Em Odivelas, o Pe. João Pedro foi Vigário e o seu trabalho era essencialmente relacionado com o grupo de escuteiros e de jovens, com quem organizava peregrinações a Fátima (as primeiras de Lisboa), festivais, entre outras coisas.
“A paróquia era muito grande e muito complexa. Era um trabalho muito intenso mas motivador”, afirma, acrescentando que, entretanto, em 1997, é-lhe pedido que parta para o Rio de Janeiro, no Brasil, onde se veio a deparar com uma realidade bem diferente daquela de onde vinha.
“Nos primeiros tempos fiquei como pároco numa das favelas mais sangrentas do Brasil, a Favela da Maré. Era um local complicado, em que praticamente cada dia havia um novo cadáver no meio da rua. Porém, lá a igreja era muito respeitada e pude conhecer a hospitalidade e bondade daquele povo simples”, afirma.
Depois da favela, passou para a paróquia de Niterói, “uma das zonas mais bonitas que já vi”, e onde desenvolveu principalmente o trabalho com os mais necessitados e com os jovens. Aí as cerimónias, como nos conta, “eram muito animadas. A música era uma constante. As pessoas batiam palmas, cantavam e oravam com as mãos no ar… era muito bonito”.
Algum tempo depois, é eleito superior da congregação Palotina no Brasil e muda de funções. “Nesse período o meu trabalho era essencialmente visitar as comunidades de vários locais do Brasil. Cheguei finalmente a conhecer a Amazónia, mas o desejo de ser missionário por lá ainda não foi realizado”, revela-nos, sem qualquer tipo de mágoa.
Assim que terminou os quatro anos como superior da congregação, o Pe. João Pedro regressou, a seu pedido, para Portugal como Reitor da Congregação e Capelão dos polacos. “Na altura [2011] foi-me pedido que viesse para Febres porque os padres brasileiros que aqui estavam queriam regressar ao Brasil”, explica-nos.
O paraíso
Em Febres, refere, descobriu “um novo Portugal. Um Portugal talentoso, de pessoas que gostam de cantar, de compor, de tocar instrumentos”, afirma visivelmente feliz.
Actualmente também à frente das paróquias de São Caetano, Vilamar, Corticeiro de Cima e Praia de Mira, o Pe. João Pedro, que conta com a ajuda de dois vigários também polacos, refere que não tem mãos a medir: “Aqui, principalmente durante o Verão, as igrejas enchem. A nossa paróquia anima-se muito quando chegam os meses de Julho e Agosto, em que se realizam várias cerimónias de baptizado e casamento no mesmo dia”. Depois de ter passado por tantos locais, o padre polaco, que no meio da população se sente “como peixe na água”, já sabe como se adaptar às circunstâncias.

Dados fornecidos:
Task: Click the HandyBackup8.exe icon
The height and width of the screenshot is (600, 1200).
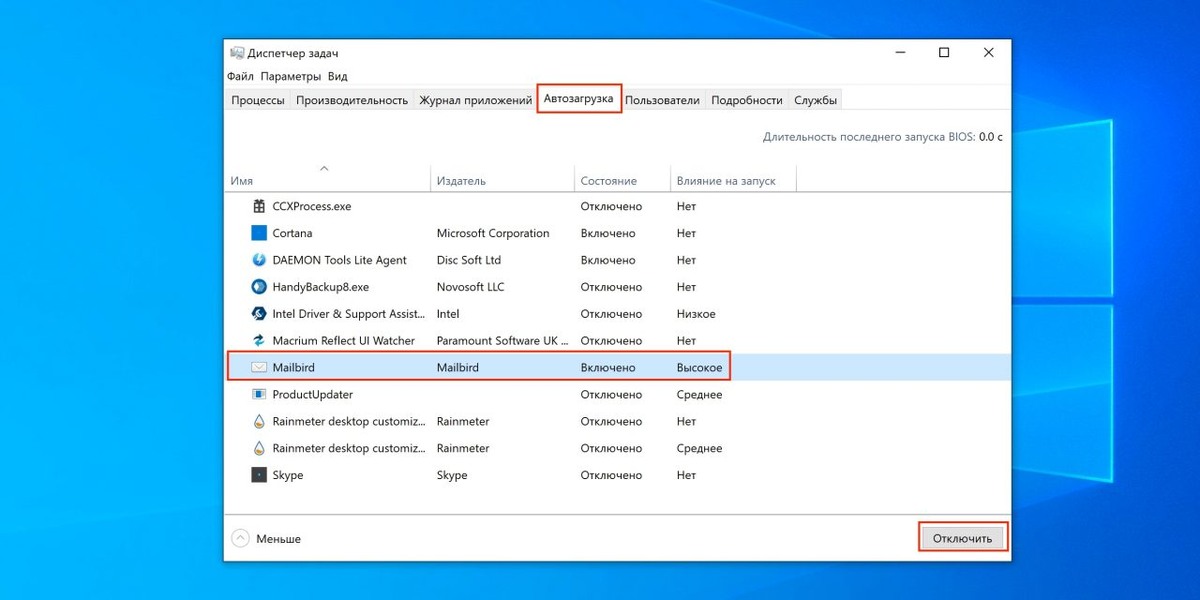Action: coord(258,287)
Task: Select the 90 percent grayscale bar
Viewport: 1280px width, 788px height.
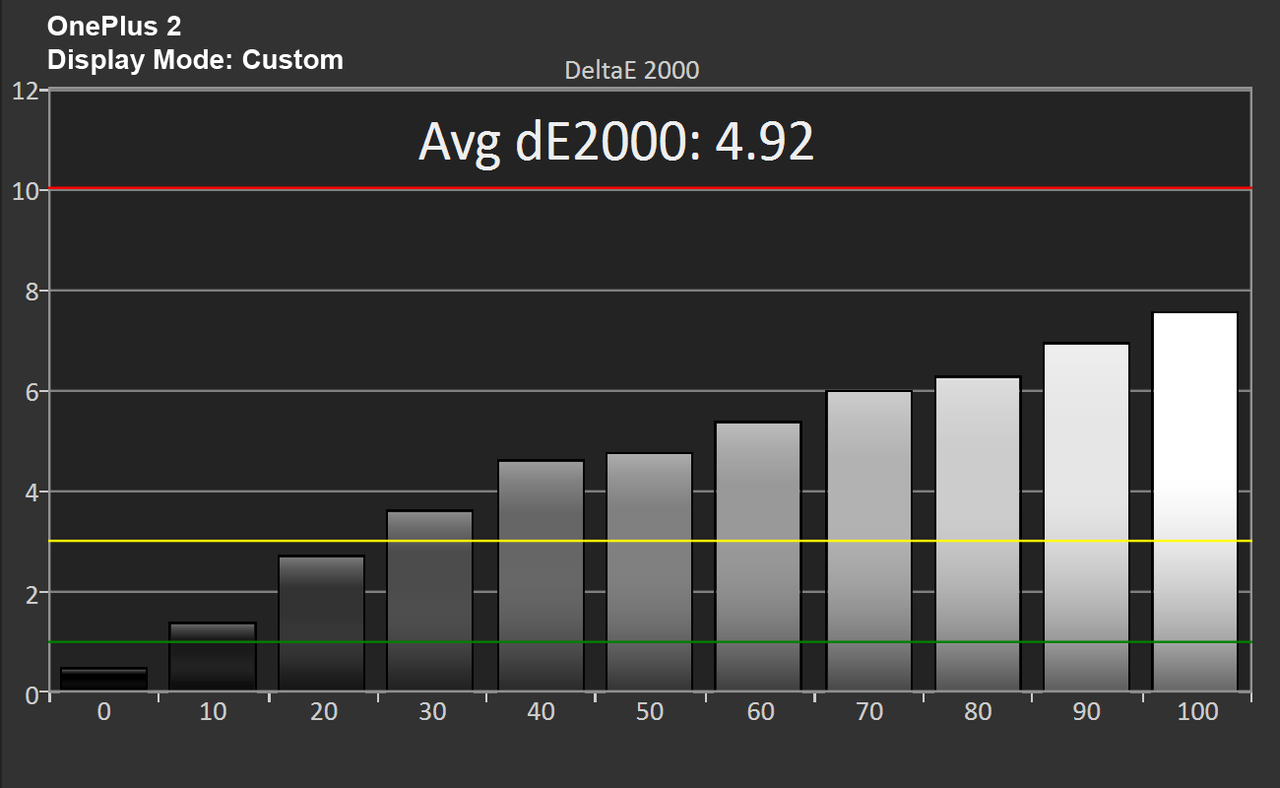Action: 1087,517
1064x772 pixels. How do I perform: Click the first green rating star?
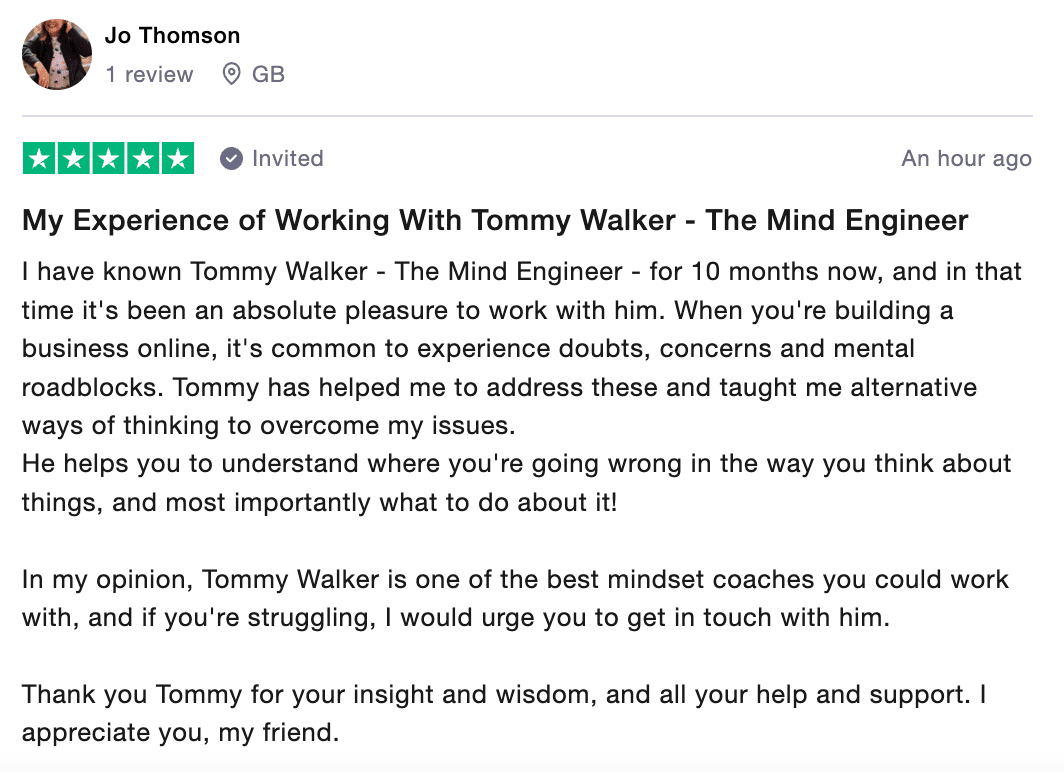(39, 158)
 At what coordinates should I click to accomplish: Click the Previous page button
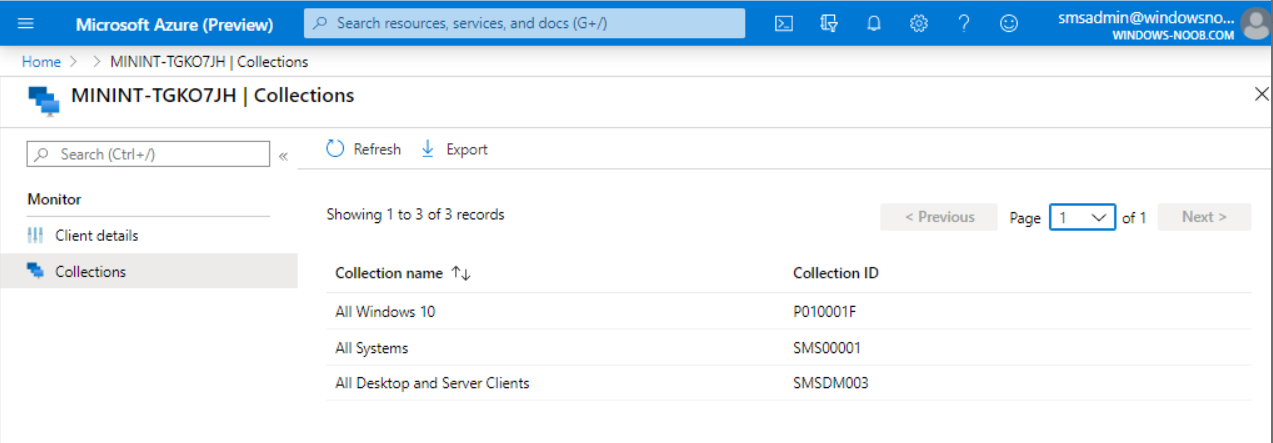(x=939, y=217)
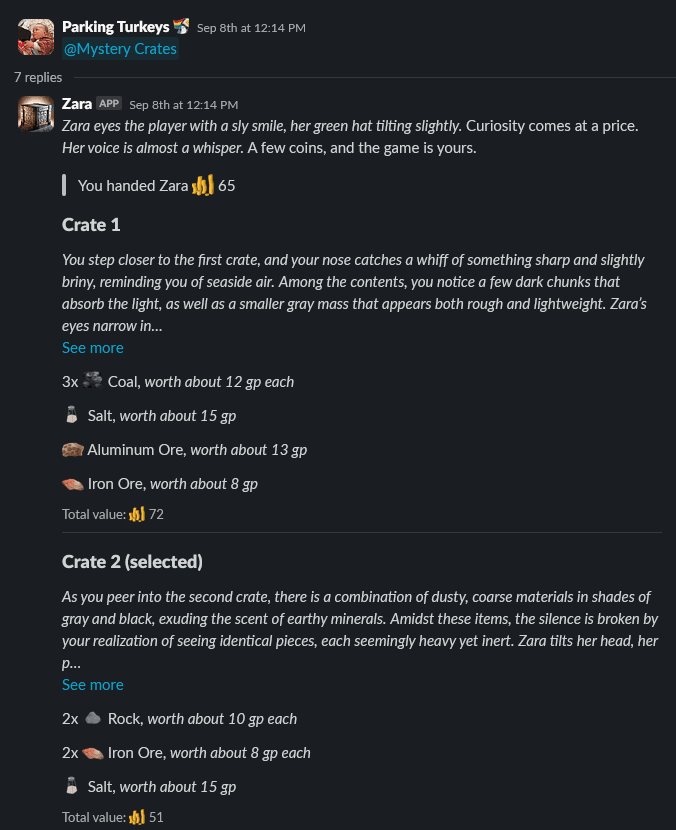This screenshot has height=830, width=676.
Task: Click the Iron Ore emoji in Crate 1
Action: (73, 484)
--
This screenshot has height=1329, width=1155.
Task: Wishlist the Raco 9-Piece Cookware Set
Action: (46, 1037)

Instruções do exercício: Transcreva sem alterações, no texto sobre o Pe. João Pedro, tudo o que vai de "Algum tempo depois, é" até "afirma visivelmente feliz.". Os registos constituem material à parte, independente do texto.

Resposta do exercício:
Algum tempo depois, é eleito superior da congregação Palotina no Brasil e muda de funções. “Nesse período o meu trabalho era essencialmente visitar as comunidades de vários locais do Brasil. Cheguei finalmente a conhecer a Amazónia, mas o desejo de ser missionário por lá ainda não foi realizado”, revela-nos, sem qualquer tipo de mágoa.
Assim que terminou os quatro anos como superior da congregação, o Pe. João Pedro regressou, a seu pedido, para Portugal como Reitor da Congregação e Capelão dos polacos. “Na altura [2011] foi-me pedido que viesse para Febres porque os padres brasileiros que aqui estavam queriam regressar ao Brasil”, explica-nos.
O paraíso
Em Febres, refere, descobriu “um novo Portugal. Um Portugal talentoso, de pessoas que gostam de cantar, de compor, de tocar instrumentos”, afirma visivelmente feliz.